I am rhythmically challenged, I can't dance, I can't spell YMCA, and my chicken dance has been the second most memorable event of many a wedding night. Being aware of my limitations, I avoid events where my terpsichorean disability will be subject to public scrutiny. So, imagine my horror when, while attending a recent Cardinals game with my son, the public address system belched forth the unmistakable strains of THE MACARENA.

In case you don't get out much - or ever - the Macarena is apparently a Latin American mutation of the Hootchy Kootchy. The highlight of the dance consists of putting your hands on your butt and "shaking it about". Because - or in spite - of this it has become standard fare at sporting events and Democratic Party gatherings around the country. As someone who took three years to master the wave, I have not viewed this as good news.

The logical response to this would have been to take the cultural high ground, refuse to be swayed by passing fads and remain seated. Unfortunately, there is something about the presence of my adolescent offspring that causes me to abandon logic in favor of appearing "with it", "tubular" or whatever the current equivalent of "cool" is. I danced, and although I failed miserably, I was at least spared the ultimate humiliation of message board recognition.

Later, while waiting in my chiropractor's office, it occurred to me that , unless I planned to limit future stadium visits to Promise Keepers meetings, I would have to come to grips with the dreaded Macarena. Naturally, the first place I turned was the Web. Not so much for the convenience as the privacy.

The Web came through. The Ambassadors, an New England disk jockey service, has a Macarena page which details the dance's 16 moves and offers a downloadable sound clip to practice with. Don't let the number of moves scare you off. The instruction begin with "R arm straight out - in front of you - PALM DOWN" and it gets easier from there.

Even more helpful was the How to Do the Macarena page from WBAL Radio in Baltimore. They've got it down to eleven steps with photos of three of their DJs illustrating each one. Not that the photos help, but seeing three grown men making fools of themselves like this has gone a long way towards reducing my inhibitions about strutting my stuff in public.

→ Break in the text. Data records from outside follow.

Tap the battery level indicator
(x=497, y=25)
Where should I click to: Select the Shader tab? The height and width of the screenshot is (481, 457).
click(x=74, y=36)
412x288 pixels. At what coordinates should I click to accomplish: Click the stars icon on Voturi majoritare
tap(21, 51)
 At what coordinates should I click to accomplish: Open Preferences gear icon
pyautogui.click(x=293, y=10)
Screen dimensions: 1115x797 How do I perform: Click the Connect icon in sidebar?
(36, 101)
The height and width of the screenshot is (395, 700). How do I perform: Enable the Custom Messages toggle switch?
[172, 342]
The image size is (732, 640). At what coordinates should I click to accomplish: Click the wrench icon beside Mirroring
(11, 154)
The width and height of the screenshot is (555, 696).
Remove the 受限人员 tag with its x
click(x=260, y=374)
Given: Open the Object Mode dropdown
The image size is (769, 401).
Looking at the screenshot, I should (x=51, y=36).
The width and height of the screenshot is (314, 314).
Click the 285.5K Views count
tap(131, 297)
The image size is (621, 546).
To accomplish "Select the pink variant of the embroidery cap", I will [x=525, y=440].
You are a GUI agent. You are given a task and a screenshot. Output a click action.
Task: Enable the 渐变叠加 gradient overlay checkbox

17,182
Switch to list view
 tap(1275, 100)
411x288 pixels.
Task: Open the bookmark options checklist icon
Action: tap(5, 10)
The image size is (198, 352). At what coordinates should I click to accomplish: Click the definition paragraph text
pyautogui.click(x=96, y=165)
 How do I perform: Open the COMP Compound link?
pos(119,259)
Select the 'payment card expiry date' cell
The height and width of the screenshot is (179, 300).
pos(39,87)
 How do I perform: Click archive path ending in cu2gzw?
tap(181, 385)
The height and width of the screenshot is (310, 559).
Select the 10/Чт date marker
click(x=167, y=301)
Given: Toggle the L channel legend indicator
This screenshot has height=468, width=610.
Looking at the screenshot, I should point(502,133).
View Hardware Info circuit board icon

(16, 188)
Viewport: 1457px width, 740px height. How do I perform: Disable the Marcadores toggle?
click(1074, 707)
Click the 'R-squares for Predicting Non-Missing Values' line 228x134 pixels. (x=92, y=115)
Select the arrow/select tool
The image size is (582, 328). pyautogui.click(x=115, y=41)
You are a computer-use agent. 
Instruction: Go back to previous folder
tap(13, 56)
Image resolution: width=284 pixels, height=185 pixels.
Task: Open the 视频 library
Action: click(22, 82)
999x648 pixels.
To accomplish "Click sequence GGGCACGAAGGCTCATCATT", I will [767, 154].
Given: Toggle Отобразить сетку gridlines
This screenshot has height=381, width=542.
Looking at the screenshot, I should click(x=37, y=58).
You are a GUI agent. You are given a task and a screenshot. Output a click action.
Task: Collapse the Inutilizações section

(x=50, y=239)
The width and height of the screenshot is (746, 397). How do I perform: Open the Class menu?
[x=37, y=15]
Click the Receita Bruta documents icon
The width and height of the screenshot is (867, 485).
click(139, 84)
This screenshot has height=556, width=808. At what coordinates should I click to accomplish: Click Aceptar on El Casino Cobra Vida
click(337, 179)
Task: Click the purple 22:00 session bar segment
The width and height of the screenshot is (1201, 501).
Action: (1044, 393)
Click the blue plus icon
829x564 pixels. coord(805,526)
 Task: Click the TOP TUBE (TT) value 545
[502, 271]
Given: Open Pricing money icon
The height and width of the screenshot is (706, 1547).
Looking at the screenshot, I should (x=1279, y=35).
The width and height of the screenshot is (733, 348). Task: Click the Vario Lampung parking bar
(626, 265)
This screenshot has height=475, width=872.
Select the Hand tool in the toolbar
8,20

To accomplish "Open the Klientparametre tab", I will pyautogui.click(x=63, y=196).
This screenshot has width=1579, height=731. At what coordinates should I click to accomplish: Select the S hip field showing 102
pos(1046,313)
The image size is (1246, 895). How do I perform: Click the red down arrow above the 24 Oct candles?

Now that I was hooked, I turned to Kshitij Jain's Macarena page for help with translating the lyrics. It's hard to beat the poetry of the original Spanish lyrics - "Ehhhh, Macarena" - but the English translation - "Macarena, Macarena, Macarena" - and the familiar Bayside Boys version - "so I...ha,ha,ha,ha,ha" - come close.

It's apparent however that some people still just don't get it. Chief among those is the Sacramento Bee - what is it about Californians? - which has established an online Macarena Free Zone. They're offering a free poster for the best Macarena jokes and stories so you might want to e-mail them with your most embarrassing Macarena moment. Although, judging by what I saw at the stadium, the competition will be pretty stiff.

As for me, I'm looking forward to my next wedding invitation. Now, if I could just remember where that Chicken Dance page was...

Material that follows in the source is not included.